|
|
|
|
|
by HarHarVeryFunny
1114 days ago
|
|
I'm not sure how much is actually known to write about, but what I'd like to see explained is how transformer-based LLMs/AI really work - not at the mechanistic level of the architecture, but in terms of what they learn (some type of world model ? details, not hand waving!) and how do they utilize this when processing various types of input ? What type of representations are being used internally in these models ? We've got token embeddings going in, and it seems like some type of semantic embeddings internally perhaps, but exactly what ? OTOH it's outputting words (tokens) with only a linear layer between the last transformer block and the softmax, so what does that say about the representations at that last transformer block ? |
|
One of the most interesting presentations in the last session of the workshop is this talk by David Bau titled "Direct Model Editing and Mechanistic Interpretability". David and his team locate exact information in the model, and edit it. So for example they edit the location of the Eiffel Tower to be in Rome.

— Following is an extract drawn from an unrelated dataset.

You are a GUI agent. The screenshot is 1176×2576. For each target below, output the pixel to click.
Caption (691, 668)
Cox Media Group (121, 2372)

So whenever the model generates anything involving location (e.g., the view from the top of the tower), it actually describes Rome
Talk: https://www.youtube.com/watch?v=I1ELSZNFeHc
Paper: https://rome.baulab.info/
Follow-up work: https://memit.baulab.info/
There is also work on "Probing" the representation vectors inside the model and investigating what information is encoded at the various layers. One early Transformer Explainability paper (BERT Rediscovers the Classical NLP Pipeline https://arxiv.org/abs/1905.05950) found that "the model represents the steps of the traditional NLP pipeline in an interpretable and localizable way: POS tagging, parsing, NER, semantic roles, then coreference". Meaning that the representations in the earlier layers encode things like whether a token is a verb or noun, and later layers encode other, higher-level information. I've made an intro to these probing methods here: https://www.youtube.com/watch?v=HJn-OTNLnoE
A lot of applied work doesn't require interpretability and explainability at the moment, but I suspect the interest will continue to increase.